Exercise prompt | A faithful copy is needed of the lines below from the one with "Task: Switch to the 지도 map view" up to and including the one with "This screenshot has width=1024, height=576."; set it down with no pictures and no other lines.

Information |

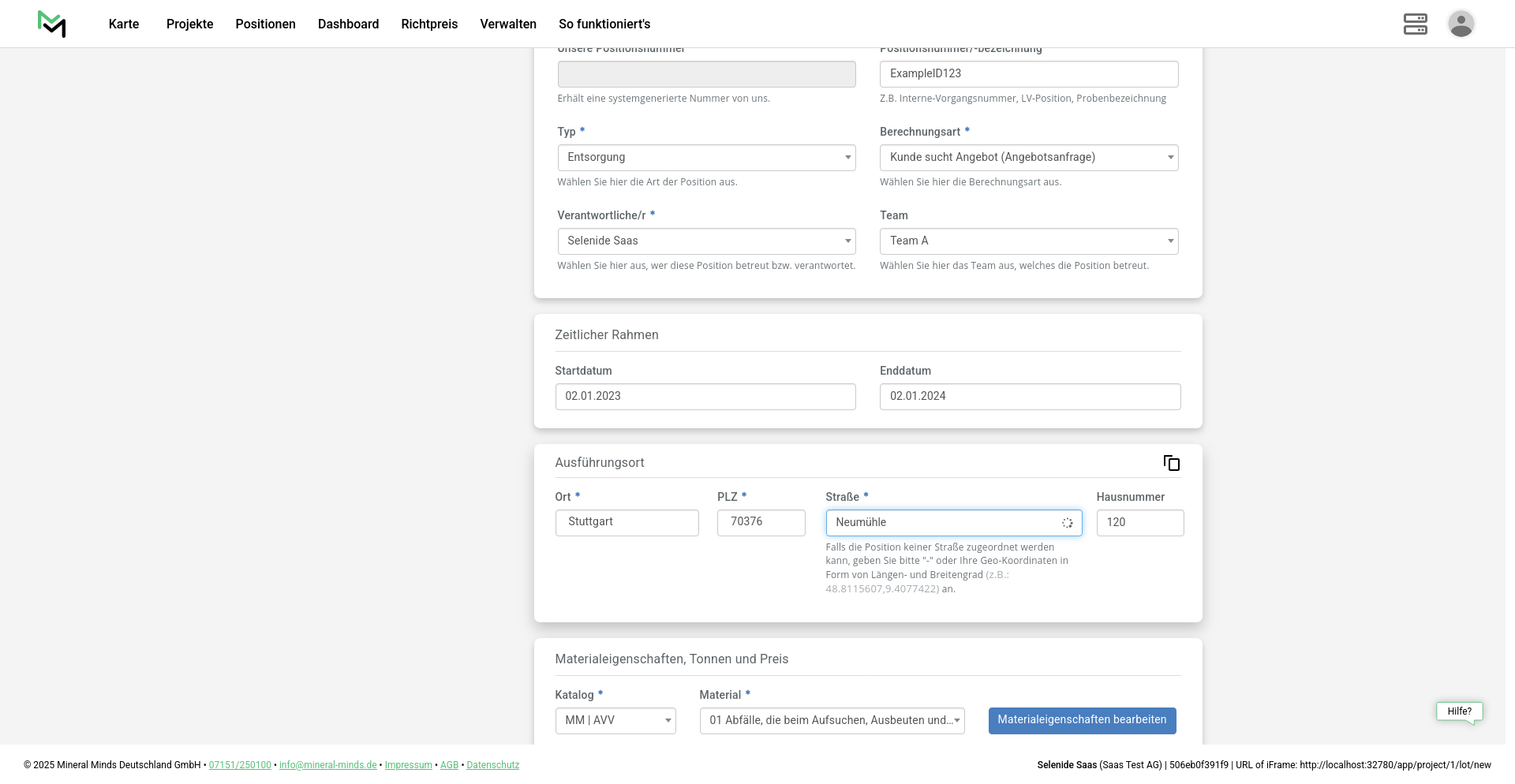Open the server stack icon in header

[1415, 24]
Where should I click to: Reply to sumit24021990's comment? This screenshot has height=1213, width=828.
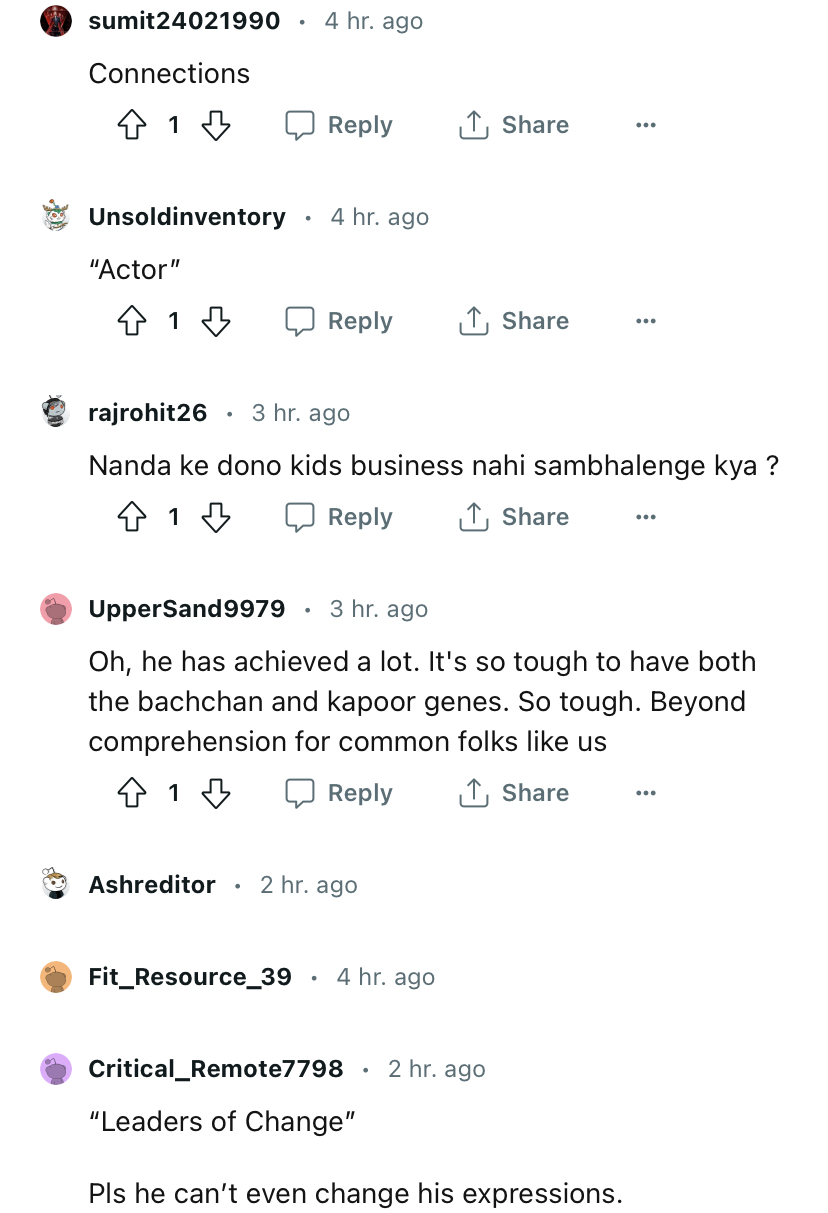click(339, 125)
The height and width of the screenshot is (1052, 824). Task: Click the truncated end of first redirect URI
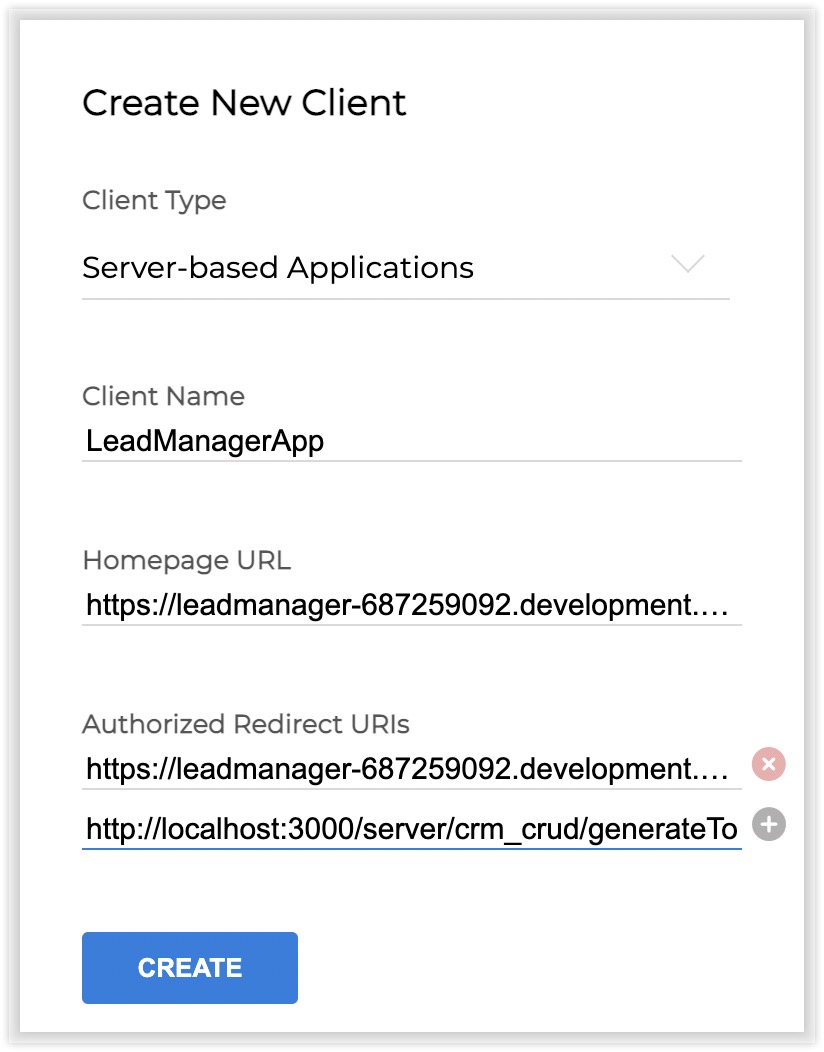click(720, 769)
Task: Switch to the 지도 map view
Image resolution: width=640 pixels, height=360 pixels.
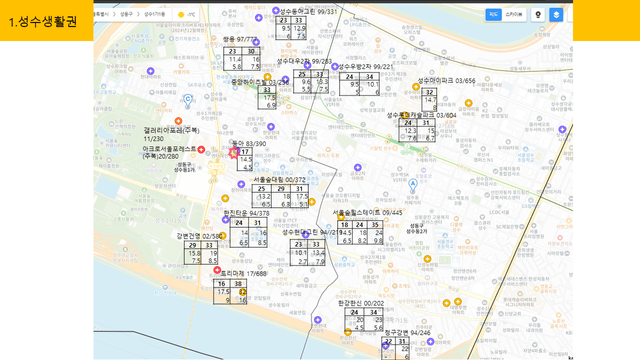Action: (493, 15)
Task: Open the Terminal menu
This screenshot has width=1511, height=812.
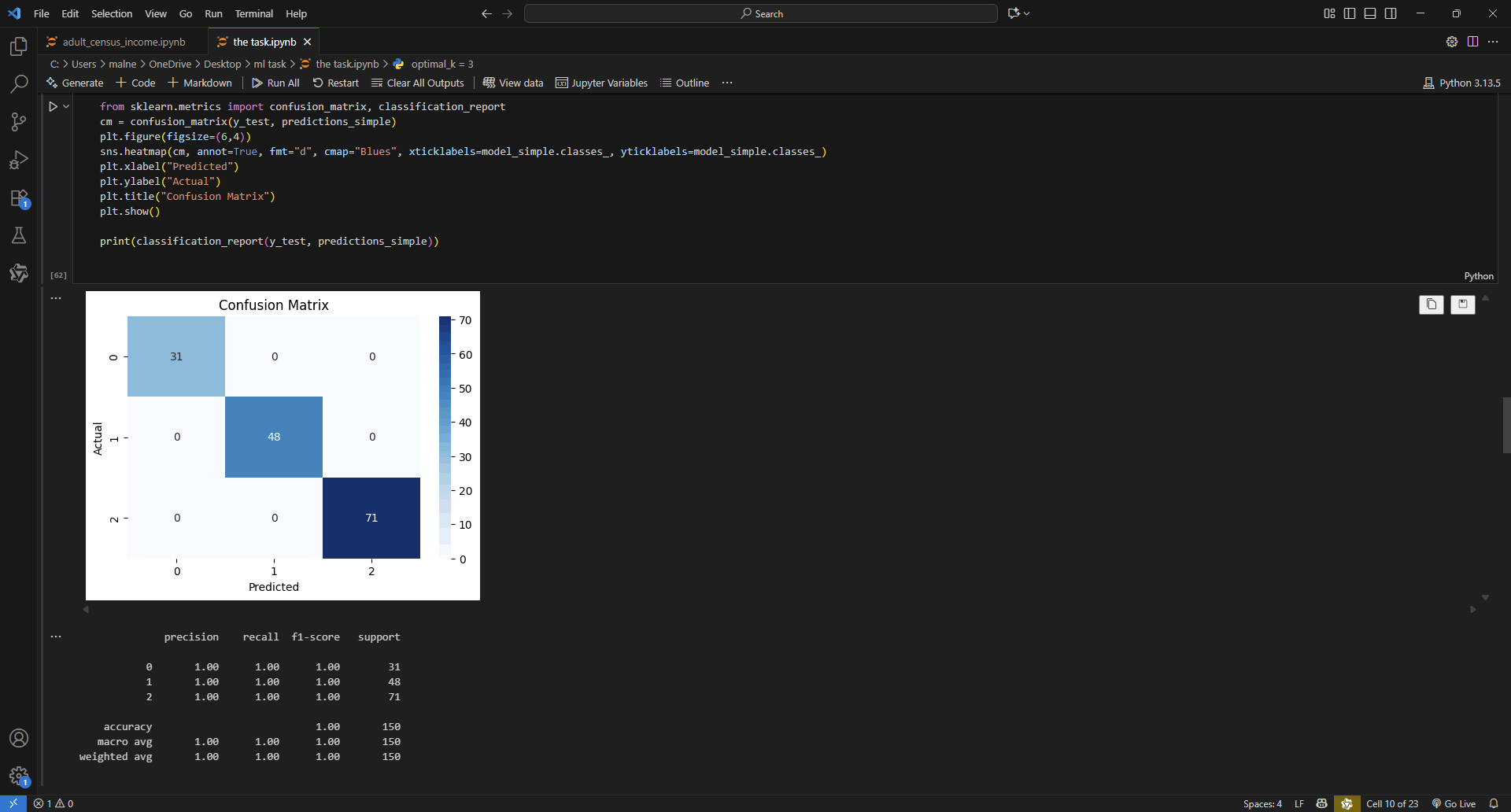Action: [253, 13]
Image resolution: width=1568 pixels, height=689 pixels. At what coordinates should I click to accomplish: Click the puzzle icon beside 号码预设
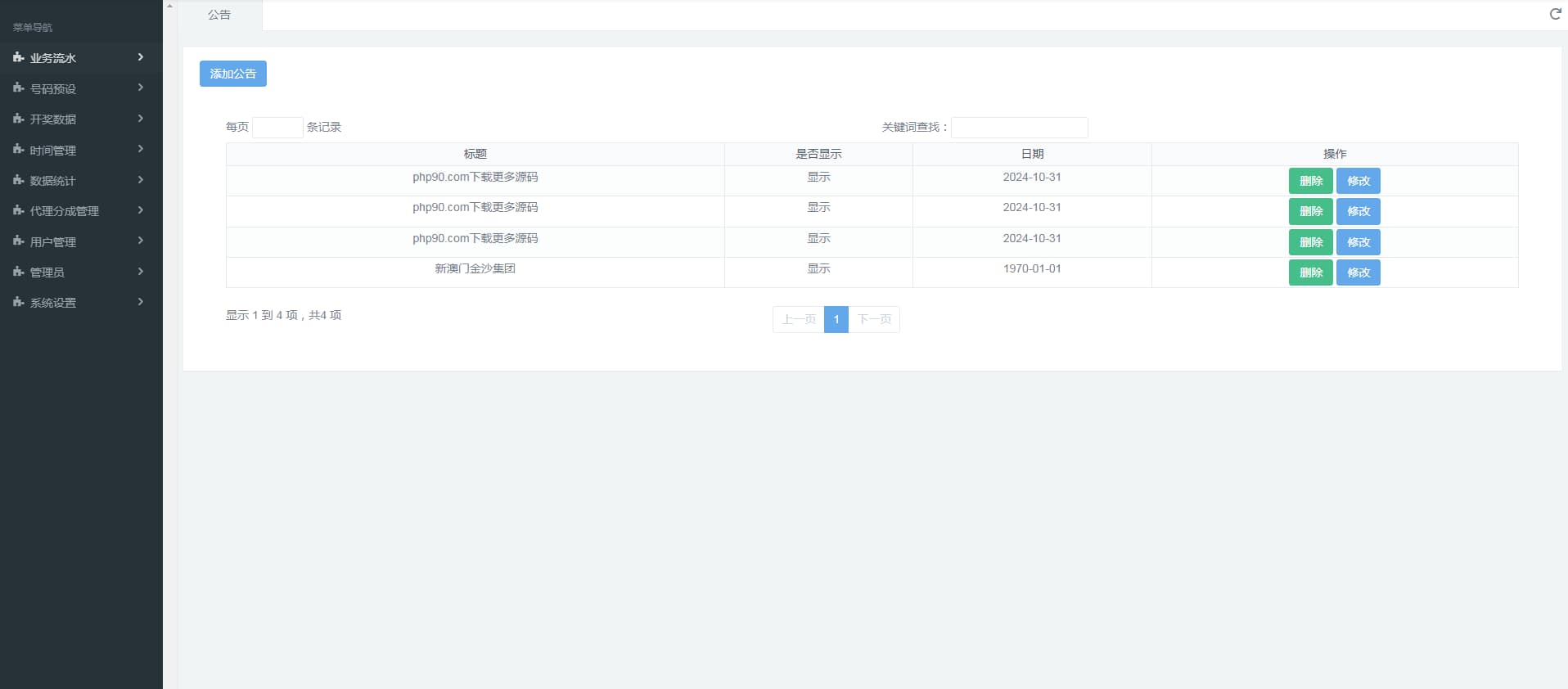pyautogui.click(x=18, y=88)
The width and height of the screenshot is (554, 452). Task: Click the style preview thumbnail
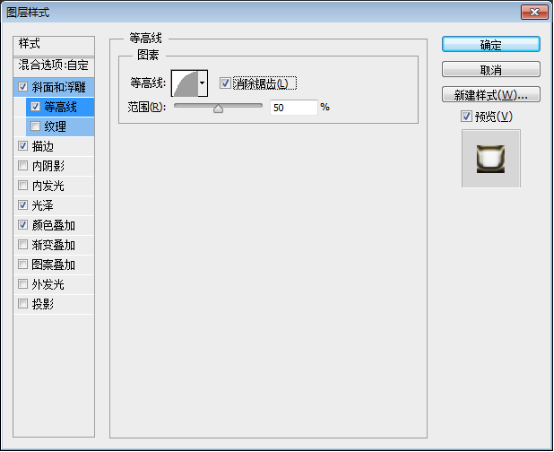pos(491,159)
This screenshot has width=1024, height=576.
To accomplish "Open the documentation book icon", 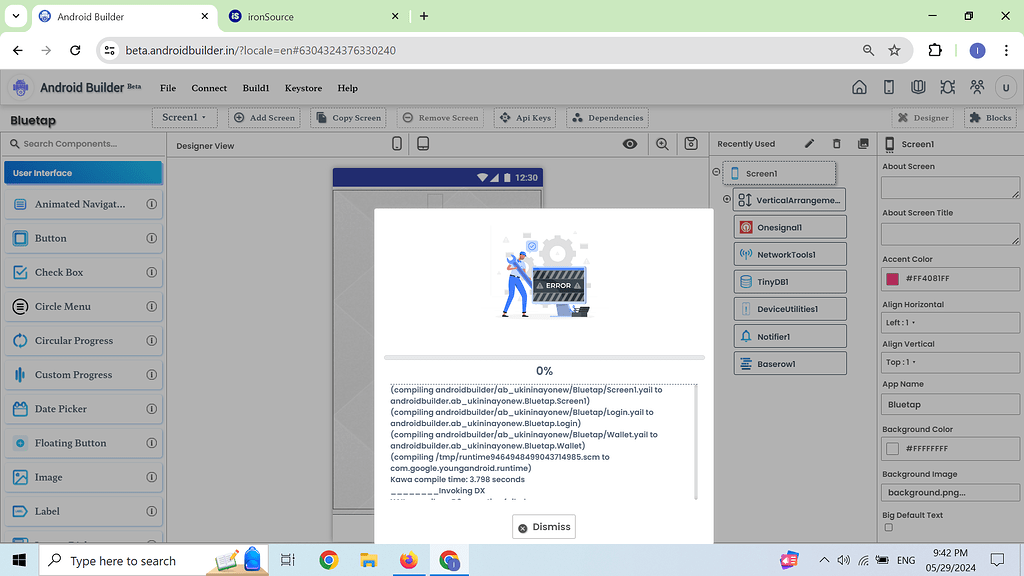I will pos(918,87).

Written reply |
Task: Switch to the 지도 map view
Image resolution: width=640 pixels, height=360 pixels.
Action: (493, 15)
Task: Open the Terminal menu
This screenshot has width=1511, height=812.
Action: [253, 13]
Image resolution: width=1568 pixels, height=689 pixels. At what coordinates should I click to accomplish: Click the puzzle icon beside 号码预设
pyautogui.click(x=18, y=88)
The width and height of the screenshot is (554, 452). Task: Click the style preview thumbnail
pos(491,159)
This screenshot has width=1024, height=576.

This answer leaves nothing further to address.